HOUSTON, TX--(Marketwired - Sep 1, 2016) - Enbridge Energy Partners, L.P. (NYSE: EEP)
- Enbridge Energy Partners, L.P. ("EEP" or the "Partnership") today announced that its affiliate will withdraw regulatory applications pending with the Minnesota Public Utilities Commission associated with the Sandpiper project.
- EEP plans to defer the implementation of the Sandpiper project beyond EEP's current five-year planning horizon.
- EEP has negotiated a tentative joint funding arrangement with its general partner, Enbridge Energy Company, Inc. ("EECI"), through which an equity investment in the Bakken Pipeline will be jointly funded, subject to certain conditions.
- Investment in the Bakken Pipeline System would be funded 25 percent by EEP and 75 percent by EECI.
- EEP would issue a new class of limited partner units to EECI to substantially fund its 25 percent share, requiring no capital market transactions by EEP.
- Joint funding arrangement would provide for a call option for EEP to upsize its interest in the investment by 15 percent, at book value.
Enbridge Energy Partners, L.P. (NYSE: EEP) today announced that its affiliate will be withdrawing regulatory applications pending with the Minnesota Public Utilities Commission for the Sandpiper Pipeline Project ("Sandpiper"). EEP has completed a review of Sandpiper and concluded that the project should be delayed until such time as crude oil production in North Dakota recovers sufficiently to support development of new pipeline capacity. Based on updated projections, EEP believes that new pipeline capacity will not likely be needed until beyond the Partnership's current five-year planning horizon.
An independent special committee of the board of directors of the delegate of EEP's general partner (the "Special Committee") and EECI, a wholly owned subsidiary of Enbridge Inc. ("Enbridge"), have also reached a tentative agreement on the terms of an arrangement through which each party would fund the acquisition of and participate in the returns generated by an effective 27.6 percent interest in the Bakken Pipeline System ("Bakken Pipeline" or the "System"), a transaction previously announced on August 2, 2016. It is anticipated that the investment in the Bakken Pipeline will be jointly funded 75 percent by Enbridge, through EECI, and 25 percent by EEP. EEP expects to fund its 25 percent interest through a combination of debt and equity. EEP would fund the equity portion of its investment through the issuance of a new class of limited partner units, Class F units, to EECI, and the debt portion through borrowing under its credit facility. The expected funding arrangements with EECI would result in the acquisition having a minimal impact on EEP's liquidity and no capital market transactions by EEP for funding. As part of the proposed joint funding arrangement, EEP is expected to have an option until December 31, 2019 to acquire an additional 15 percent interest from EECI in the investment at a total price equal to the pro rata portion of the capital contributed by EECI for its investment prior to the exercise date. The joint funding arrangement is subject to satisfaction of the closing conditions of the Bakken Pipeline acquisition by the System's owners, the Special Committee's recommendation, and approval of the Board of Directors.
The System consists of the Dakota Access Pipeline ("DAPL") and the Energy Transfer Crude Oil Pipeline ("ETCO") projects. EEP's interest in the System will be acquired through an indirect investment in a joint venture ("MarEn") with Marathon Petroleum.

_Dataset content_
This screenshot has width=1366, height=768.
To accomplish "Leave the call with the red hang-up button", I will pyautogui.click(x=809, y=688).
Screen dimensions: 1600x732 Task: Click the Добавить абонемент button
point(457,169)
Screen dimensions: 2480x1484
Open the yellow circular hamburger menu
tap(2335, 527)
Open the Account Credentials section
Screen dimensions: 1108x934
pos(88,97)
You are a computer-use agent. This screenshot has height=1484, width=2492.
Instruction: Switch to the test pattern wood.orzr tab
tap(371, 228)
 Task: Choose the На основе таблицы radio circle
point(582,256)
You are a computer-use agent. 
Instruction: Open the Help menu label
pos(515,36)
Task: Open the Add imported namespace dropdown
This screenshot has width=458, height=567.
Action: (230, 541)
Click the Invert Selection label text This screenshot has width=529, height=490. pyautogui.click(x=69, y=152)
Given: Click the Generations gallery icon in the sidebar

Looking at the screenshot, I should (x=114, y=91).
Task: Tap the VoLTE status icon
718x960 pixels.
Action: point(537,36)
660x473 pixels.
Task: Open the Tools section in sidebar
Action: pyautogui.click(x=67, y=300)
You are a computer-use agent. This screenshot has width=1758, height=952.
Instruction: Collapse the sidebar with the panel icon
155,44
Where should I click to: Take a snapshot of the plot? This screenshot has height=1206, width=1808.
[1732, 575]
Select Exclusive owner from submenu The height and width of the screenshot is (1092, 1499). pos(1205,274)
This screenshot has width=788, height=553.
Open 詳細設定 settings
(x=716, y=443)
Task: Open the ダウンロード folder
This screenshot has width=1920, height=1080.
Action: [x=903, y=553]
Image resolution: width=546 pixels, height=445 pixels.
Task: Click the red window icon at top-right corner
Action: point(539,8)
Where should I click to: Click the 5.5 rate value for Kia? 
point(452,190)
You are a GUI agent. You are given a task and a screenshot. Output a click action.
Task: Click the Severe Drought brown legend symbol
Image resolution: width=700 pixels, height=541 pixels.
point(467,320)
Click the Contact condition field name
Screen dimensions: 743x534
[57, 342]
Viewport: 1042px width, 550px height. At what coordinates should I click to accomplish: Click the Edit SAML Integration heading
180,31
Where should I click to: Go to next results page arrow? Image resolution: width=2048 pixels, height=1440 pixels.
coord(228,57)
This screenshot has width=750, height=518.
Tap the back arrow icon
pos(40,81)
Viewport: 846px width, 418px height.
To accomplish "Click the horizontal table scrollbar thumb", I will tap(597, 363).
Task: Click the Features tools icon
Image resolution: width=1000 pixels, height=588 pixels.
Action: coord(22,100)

_Stated problem 1_
Answer these questions using the Enbridge announcement:
(a) Which commission has the pending regulatory applications that are being withdrawn?
(b) Until what date would EEP have the option to acquire the additional 15 percent interest from EECI?
(c) Which two projects make up the Bakken Pipeline System?
_Stated problem 2_
Reproduce the records word for word, starting at their first line and ending at the line that contains "Looking at the".

_Complete output 1_
(a) The Minnesota Public Utilities Commission.
(b) December 31, 2019.
(c) The Dakota Access Pipeline (DAPL) and the Energy Transfer Crude Oil Pipeline (ETCO).

_Complete output 2_
This screenshot has width=1366, height=768.
To accomplish "Leave the call with the red hang-up button", I will pyautogui.click(x=809, y=688).
Screen dimensions: 1600x732 Task: Click the Добавить абонемент button
point(457,169)
Screen dimensions: 2480x1484
Open the yellow circular hamburger menu
tap(2335, 527)
Open the Account Credentials section
Screen dimensions: 1108x934
pos(88,97)
You are a computer-use agent. This screenshot has height=1484, width=2492.
Instruction: Switch to the test pattern wood.orzr tab
tap(371, 228)
 Task: Choose the На основе таблицы radio circle
point(582,256)
You are a computer-use agent. 
Instruction: Open the Help menu label
pos(515,36)
Task: Open the Add imported namespace dropdown
This screenshot has width=458, height=567.
Action: (230, 541)
Click the Invert Selection label text This screenshot has width=529, height=490. pyautogui.click(x=69, y=152)
Given: Click the Generations gallery icon in the sidebar

Looking at the screenshot, I should (x=114, y=91).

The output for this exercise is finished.